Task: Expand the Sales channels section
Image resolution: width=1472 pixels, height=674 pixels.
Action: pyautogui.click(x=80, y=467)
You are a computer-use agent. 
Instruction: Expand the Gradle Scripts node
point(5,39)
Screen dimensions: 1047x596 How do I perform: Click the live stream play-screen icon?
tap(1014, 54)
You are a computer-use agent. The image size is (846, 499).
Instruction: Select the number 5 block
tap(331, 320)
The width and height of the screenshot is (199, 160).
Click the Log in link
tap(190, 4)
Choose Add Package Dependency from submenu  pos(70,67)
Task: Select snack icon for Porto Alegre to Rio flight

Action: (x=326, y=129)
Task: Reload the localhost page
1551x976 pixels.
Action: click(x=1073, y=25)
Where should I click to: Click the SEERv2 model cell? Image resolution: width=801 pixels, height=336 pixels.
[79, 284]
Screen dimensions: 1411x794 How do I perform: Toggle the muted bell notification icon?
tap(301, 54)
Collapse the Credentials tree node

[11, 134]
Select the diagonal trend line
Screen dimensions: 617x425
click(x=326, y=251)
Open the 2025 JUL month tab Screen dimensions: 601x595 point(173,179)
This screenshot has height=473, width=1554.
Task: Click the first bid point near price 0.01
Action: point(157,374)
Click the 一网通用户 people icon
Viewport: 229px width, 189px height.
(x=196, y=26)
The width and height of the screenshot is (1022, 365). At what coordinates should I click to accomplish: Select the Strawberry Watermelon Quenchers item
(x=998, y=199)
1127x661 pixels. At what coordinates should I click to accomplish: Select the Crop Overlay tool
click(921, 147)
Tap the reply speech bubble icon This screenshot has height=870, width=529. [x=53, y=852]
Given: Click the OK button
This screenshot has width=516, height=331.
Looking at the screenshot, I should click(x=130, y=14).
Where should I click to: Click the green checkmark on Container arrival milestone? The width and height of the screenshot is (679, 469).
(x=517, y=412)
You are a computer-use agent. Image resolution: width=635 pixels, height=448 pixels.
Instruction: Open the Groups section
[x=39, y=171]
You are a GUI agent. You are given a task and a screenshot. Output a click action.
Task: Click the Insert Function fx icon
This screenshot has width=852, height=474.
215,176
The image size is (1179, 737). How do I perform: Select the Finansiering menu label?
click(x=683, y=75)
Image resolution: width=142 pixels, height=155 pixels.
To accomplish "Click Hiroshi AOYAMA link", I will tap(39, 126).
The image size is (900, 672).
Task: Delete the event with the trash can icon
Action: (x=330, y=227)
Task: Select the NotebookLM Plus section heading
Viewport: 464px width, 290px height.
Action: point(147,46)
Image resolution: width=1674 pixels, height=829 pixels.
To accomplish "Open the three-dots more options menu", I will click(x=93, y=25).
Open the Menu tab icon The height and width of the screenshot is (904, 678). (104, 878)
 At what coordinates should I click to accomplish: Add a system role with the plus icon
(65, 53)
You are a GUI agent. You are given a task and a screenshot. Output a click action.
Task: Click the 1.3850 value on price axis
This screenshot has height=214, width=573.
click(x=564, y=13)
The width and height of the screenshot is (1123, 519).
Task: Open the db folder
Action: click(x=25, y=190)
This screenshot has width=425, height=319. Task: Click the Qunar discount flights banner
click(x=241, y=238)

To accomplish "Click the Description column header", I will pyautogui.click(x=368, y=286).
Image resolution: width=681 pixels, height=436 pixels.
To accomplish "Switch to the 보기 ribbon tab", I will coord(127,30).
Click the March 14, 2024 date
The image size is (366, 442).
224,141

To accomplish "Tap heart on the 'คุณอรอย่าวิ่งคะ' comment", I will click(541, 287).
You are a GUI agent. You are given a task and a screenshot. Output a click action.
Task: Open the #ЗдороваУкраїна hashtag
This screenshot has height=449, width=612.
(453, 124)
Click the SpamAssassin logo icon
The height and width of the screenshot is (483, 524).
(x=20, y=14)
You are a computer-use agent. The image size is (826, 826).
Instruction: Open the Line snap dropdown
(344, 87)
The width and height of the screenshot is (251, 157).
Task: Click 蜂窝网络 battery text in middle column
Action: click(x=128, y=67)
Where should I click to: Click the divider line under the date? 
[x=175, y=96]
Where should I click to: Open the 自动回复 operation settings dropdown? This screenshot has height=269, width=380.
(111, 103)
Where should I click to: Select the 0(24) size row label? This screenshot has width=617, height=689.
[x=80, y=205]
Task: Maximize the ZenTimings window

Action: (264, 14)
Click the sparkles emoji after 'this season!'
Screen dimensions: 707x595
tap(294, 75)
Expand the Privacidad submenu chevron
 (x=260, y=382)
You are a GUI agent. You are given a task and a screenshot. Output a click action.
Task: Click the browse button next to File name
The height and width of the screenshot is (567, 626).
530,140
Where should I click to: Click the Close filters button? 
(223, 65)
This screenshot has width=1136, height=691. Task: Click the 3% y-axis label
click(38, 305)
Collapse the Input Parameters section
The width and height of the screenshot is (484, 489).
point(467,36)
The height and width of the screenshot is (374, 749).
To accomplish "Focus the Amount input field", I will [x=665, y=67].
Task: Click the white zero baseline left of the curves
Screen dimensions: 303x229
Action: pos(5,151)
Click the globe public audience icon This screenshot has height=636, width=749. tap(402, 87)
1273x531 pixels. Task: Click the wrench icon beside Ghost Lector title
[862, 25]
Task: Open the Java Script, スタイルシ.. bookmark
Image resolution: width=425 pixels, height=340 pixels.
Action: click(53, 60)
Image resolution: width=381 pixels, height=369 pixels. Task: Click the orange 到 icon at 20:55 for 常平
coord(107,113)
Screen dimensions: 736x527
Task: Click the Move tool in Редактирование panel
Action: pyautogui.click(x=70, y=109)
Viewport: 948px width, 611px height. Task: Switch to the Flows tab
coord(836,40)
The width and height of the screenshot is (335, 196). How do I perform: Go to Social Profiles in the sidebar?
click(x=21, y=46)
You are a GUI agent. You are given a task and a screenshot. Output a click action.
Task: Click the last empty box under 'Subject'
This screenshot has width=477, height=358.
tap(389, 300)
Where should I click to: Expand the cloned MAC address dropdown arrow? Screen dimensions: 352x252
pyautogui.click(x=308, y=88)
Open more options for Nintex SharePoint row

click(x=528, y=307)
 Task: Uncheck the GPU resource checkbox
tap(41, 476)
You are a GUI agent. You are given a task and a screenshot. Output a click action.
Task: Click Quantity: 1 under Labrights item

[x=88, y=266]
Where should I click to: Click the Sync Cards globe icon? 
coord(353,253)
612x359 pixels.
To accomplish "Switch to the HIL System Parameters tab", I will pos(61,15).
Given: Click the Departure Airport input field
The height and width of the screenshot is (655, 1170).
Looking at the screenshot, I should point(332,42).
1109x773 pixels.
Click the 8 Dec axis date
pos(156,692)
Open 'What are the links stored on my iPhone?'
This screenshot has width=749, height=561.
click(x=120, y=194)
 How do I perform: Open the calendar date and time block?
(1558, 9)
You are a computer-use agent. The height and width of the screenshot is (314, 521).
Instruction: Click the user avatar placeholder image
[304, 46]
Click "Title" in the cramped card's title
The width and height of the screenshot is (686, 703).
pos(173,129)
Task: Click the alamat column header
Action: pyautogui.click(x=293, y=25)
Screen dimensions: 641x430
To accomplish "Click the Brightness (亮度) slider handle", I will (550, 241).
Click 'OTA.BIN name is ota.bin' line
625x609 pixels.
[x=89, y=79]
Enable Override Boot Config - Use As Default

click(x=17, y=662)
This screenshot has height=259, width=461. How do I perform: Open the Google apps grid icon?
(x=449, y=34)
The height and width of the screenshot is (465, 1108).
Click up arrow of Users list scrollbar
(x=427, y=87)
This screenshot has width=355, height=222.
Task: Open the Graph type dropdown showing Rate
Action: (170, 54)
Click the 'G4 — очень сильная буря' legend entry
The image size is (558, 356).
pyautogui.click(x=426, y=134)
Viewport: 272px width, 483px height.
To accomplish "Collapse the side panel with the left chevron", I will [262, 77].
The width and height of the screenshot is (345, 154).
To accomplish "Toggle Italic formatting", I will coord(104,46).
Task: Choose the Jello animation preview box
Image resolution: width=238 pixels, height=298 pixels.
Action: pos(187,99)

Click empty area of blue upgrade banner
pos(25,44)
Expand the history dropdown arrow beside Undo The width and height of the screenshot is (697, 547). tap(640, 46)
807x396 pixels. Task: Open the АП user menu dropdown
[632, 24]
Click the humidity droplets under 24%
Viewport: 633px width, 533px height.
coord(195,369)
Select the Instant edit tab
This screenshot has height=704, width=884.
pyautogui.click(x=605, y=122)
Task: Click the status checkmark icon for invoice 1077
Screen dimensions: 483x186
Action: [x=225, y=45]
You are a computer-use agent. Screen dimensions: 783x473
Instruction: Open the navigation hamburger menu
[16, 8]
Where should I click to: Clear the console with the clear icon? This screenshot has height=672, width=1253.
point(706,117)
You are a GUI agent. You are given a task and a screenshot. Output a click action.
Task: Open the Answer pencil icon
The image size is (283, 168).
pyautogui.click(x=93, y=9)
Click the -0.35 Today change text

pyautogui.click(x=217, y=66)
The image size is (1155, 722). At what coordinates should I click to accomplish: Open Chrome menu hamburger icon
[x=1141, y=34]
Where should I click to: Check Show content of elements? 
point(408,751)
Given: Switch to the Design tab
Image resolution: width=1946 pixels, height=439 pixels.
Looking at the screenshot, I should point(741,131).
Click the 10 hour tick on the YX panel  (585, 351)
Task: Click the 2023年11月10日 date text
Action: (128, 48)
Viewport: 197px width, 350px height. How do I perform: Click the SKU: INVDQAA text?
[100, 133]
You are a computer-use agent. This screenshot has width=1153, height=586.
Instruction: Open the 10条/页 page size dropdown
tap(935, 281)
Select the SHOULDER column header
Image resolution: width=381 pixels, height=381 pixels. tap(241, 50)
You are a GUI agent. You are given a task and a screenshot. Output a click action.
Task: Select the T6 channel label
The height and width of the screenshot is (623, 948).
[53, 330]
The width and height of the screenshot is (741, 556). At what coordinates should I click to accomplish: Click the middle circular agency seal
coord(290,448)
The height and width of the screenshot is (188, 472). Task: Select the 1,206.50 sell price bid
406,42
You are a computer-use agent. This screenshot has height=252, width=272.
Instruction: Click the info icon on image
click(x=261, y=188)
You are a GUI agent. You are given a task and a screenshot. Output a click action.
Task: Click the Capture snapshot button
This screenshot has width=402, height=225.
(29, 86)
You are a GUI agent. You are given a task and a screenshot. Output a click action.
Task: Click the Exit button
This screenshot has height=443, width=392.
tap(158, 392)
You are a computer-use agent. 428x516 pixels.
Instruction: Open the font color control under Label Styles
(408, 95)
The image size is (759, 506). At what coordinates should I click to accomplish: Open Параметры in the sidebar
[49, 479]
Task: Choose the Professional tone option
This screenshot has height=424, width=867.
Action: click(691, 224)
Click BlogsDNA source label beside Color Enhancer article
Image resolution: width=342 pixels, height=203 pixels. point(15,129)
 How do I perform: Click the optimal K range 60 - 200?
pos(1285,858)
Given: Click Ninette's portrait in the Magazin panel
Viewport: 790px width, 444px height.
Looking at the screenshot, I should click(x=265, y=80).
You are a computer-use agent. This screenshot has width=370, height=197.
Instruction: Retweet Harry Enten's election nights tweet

■ ■ ■ ■ ■ ■ ■

- **What you will do**
Each line in the entries above, starting at the line with "cramped card's title" and ending at the line with "Screen dimensions: 641x430", is to be printed exactly, and only those lines.

- **Answer**
Click "Title" in the cramped card's title
The width and height of the screenshot is (686, 703).
pos(173,129)
Task: Click the alamat column header
Action: pyautogui.click(x=293, y=25)
Screen dimensions: 641x430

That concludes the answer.